### Task
Turn the data below into a numbered list with one line per item, omitting any blank lines.

### Data supplied
+ + +

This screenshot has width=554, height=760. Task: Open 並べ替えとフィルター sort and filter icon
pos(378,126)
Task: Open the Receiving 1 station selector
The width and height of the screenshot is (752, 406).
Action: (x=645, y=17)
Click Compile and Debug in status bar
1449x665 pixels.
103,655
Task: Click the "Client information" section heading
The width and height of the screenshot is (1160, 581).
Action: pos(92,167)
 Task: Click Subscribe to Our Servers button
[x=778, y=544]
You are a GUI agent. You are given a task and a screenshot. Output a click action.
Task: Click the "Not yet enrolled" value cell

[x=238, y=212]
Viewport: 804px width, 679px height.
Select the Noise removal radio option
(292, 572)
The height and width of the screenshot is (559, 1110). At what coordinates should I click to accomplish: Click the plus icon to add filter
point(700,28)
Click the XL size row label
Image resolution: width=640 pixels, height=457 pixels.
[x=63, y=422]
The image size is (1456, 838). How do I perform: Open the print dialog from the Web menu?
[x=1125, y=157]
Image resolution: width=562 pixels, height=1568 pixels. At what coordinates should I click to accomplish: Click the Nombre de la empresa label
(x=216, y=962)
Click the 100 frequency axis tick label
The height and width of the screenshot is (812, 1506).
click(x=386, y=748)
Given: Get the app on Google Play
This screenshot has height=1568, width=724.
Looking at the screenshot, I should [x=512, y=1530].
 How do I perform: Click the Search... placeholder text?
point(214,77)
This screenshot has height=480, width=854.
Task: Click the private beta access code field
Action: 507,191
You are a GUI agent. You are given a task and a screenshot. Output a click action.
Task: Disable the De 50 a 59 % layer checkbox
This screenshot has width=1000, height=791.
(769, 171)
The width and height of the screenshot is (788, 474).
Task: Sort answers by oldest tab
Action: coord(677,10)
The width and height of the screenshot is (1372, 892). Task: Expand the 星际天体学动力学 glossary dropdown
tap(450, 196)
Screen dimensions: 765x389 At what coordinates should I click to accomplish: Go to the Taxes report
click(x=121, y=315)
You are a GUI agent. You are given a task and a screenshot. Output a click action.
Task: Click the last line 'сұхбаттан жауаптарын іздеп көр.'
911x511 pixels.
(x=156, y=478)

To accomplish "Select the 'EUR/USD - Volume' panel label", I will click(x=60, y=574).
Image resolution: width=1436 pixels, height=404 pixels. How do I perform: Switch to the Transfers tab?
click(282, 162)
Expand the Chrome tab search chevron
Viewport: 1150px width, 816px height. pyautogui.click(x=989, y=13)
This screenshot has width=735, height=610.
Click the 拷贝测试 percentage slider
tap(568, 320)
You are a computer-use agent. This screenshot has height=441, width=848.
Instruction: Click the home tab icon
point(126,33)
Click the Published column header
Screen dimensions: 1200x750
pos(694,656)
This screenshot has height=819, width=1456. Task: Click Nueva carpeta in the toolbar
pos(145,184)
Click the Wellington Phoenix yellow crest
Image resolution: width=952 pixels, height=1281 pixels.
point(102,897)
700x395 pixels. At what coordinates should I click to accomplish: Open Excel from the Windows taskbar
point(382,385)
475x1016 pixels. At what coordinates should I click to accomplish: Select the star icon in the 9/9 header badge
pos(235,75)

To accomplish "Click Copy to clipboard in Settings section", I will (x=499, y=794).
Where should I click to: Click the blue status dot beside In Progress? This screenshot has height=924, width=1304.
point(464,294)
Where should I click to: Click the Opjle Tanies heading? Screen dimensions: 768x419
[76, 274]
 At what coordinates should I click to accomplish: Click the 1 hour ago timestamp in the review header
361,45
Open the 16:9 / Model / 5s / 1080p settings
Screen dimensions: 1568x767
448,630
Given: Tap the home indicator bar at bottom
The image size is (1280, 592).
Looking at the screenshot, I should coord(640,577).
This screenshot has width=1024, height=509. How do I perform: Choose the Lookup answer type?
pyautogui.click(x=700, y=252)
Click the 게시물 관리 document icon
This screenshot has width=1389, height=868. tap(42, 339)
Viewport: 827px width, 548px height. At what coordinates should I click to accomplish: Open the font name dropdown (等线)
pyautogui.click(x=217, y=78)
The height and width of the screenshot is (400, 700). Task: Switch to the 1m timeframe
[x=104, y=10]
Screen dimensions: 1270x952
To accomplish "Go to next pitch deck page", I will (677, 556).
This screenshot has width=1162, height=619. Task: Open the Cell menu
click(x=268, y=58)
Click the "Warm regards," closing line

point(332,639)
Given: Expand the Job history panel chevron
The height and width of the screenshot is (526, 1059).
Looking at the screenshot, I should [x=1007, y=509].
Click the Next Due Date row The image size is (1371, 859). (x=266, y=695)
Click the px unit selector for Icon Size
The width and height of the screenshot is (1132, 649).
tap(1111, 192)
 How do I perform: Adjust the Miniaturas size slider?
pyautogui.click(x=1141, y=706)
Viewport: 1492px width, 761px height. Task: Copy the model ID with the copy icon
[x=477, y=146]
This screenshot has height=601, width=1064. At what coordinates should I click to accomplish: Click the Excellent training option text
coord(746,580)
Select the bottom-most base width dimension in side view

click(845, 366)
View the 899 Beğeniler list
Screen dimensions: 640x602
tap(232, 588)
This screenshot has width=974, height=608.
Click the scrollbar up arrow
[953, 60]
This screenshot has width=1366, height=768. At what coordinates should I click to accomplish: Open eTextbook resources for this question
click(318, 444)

+ + +

### Solution for this exercise
1. This screenshot has width=554, height=760. Task: Open 並べ替えとフィルター sort and filter icon
2. pos(378,126)
3. Task: Open the Receiving 1 station selector
4. The width and height of the screenshot is (752, 406).
5. Action: (x=645, y=17)
6. Click Compile and Debug in status bar
7. 1449x665 pixels.
8. 103,655
9. Task: Click the "Client information" section heading
10. The width and height of the screenshot is (1160, 581).
11. Action: pos(92,167)
12.  Task: Click Subscribe to Our Servers button
13. [x=778, y=544]
14. You are a GUI agent. You are given a task and a screenshot. Output a click action.
15. Task: Click the "Not yet enrolled" value cell
16. [x=238, y=212]
17. Viewport: 804px width, 679px height.
18. Select the Noise removal radio option
19. (292, 572)
20. The height and width of the screenshot is (559, 1110). At what coordinates should I click to accomplish: Click the plus icon to add filter
21. point(700,28)
22. Click the XL size row label
23. Image resolution: width=640 pixels, height=457 pixels.
24. [x=63, y=422]
25. The image size is (1456, 838). How do I perform: Open the print dialog from the Web menu?
26. [x=1125, y=157]
27. Image resolution: width=562 pixels, height=1568 pixels. At what coordinates should I click to accomplish: Click the Nombre de la empresa label
28. (x=216, y=962)
29. Click the 100 frequency axis tick label
30. The height and width of the screenshot is (812, 1506).
31. click(x=386, y=748)
32. Given: Get the app on Google Play
33. This screenshot has height=1568, width=724.
34. Looking at the screenshot, I should [x=512, y=1530].
35.  How do I perform: Click the Search... placeholder text?
36. point(214,77)
37. This screenshot has height=480, width=854.
38. Task: Click the private beta access code field
39. Action: 507,191
40. You are a GUI agent. You are given a task and a screenshot. Output a click action.
41. Task: Disable the De 50 a 59 % layer checkbox
42. This screenshot has width=1000, height=791.
43. (769, 171)
44. The width and height of the screenshot is (788, 474).
45. Task: Sort answers by oldest tab
46. Action: coord(677,10)
47. The width and height of the screenshot is (1372, 892). Task: Expand the 星际天体学动力学 glossary dropdown
48. tap(450, 196)
49. Screen dimensions: 765x389 At what coordinates should I click to accomplish: Go to the Taxes report
50. click(x=121, y=315)
51. You are a GUI agent. You are given a task and a screenshot. Output a click action.
52. Task: Click the last line 'сұхбаттан жауаптарын іздеп көр.'
53. 911x511 pixels.
54. (x=156, y=478)
55. To accomplish "Select the 'EUR/USD - Volume' panel label", I will click(x=60, y=574).
56. Image resolution: width=1436 pixels, height=404 pixels. How do I perform: Switch to the Transfers tab?
57. click(282, 162)
58. Expand the Chrome tab search chevron
59. Viewport: 1150px width, 816px height. pyautogui.click(x=989, y=13)
60. This screenshot has width=735, height=610.
61. Click the 拷贝测试 percentage slider
62. tap(568, 320)
63. You are a computer-use agent. This screenshot has height=441, width=848.
64. Instruction: Click the home tab icon
65. point(126,33)
66. Click the Published column header
67. Screen dimensions: 1200x750
68. pos(694,656)
69. This screenshot has height=819, width=1456. Task: Click Nueva carpeta in the toolbar
70. pos(145,184)
71. Click the Wellington Phoenix yellow crest
72. Image resolution: width=952 pixels, height=1281 pixels.
73. point(102,897)
74. 700x395 pixels. At what coordinates should I click to accomplish: Open Excel from the Windows taskbar
75. point(382,385)
76. 475x1016 pixels. At what coordinates should I click to accomplish: Select the star icon in the 9/9 header badge
77. pos(235,75)
78. To accomplish "Click Copy to clipboard in Settings section", I will (x=499, y=794).
79. Where should I click to: Click the blue status dot beside In Progress? This screenshot has height=924, width=1304.
80. point(464,294)
81. Where should I click to: Click the Opjle Tanies heading? Screen dimensions: 768x419
82. [76, 274]
83.  At what coordinates should I click to accomplish: Click the 1 hour ago timestamp in the review header
84. 361,45
85. Open the 16:9 / Model / 5s / 1080p settings
86. Screen dimensions: 1568x767
87. 448,630
88. Given: Tap the home indicator bar at bottom
89. The image size is (1280, 592).
90. Looking at the screenshot, I should coord(640,577).
91. This screenshot has width=1024, height=509. How do I perform: Choose the Lookup answer type?
92. pyautogui.click(x=700, y=252)
93. Click the 게시물 관리 document icon
94. This screenshot has width=1389, height=868. tap(42, 339)
95. Viewport: 827px width, 548px height. At what coordinates should I click to accomplish: Open the font name dropdown (等线)
96. pyautogui.click(x=217, y=78)
97. The height and width of the screenshot is (400, 700). Task: Switch to the 1m timeframe
98. [x=104, y=10]
99. Screen dimensions: 1270x952
100. To accomplish "Go to next pitch deck page", I will (677, 556).
101. This screenshot has width=1162, height=619. Task: Open the Cell menu
102. click(x=268, y=58)
103. Click the "Warm regards," closing line
104. point(332,639)
105. Given: Expand the Job history panel chevron
106. The height and width of the screenshot is (526, 1059).
107. Looking at the screenshot, I should [x=1007, y=509].
108. Click the Next Due Date row The image size is (1371, 859). (x=266, y=695)
109. Click the px unit selector for Icon Size
110. The width and height of the screenshot is (1132, 649).
111. tap(1111, 192)
112.  How do I perform: Adjust the Miniaturas size slider?
113. pyautogui.click(x=1141, y=706)
114. Viewport: 1492px width, 761px height. Task: Copy the model ID with the copy icon
115. [x=477, y=146]
116. This screenshot has height=601, width=1064. At what coordinates should I click to accomplish: Click the Excellent training option text
117. coord(746,580)
118. Select the bottom-most base width dimension in side view
119. click(845, 366)
120. View the 899 Beğeniler list
121. Screen dimensions: 640x602
122. tap(232, 588)
123. This screenshot has width=974, height=608.
124. Click the scrollbar up arrow
125. [953, 60]
126. This screenshot has width=1366, height=768. At what coordinates should I click to accomplish: Open eTextbook resources for this question
127. click(318, 444)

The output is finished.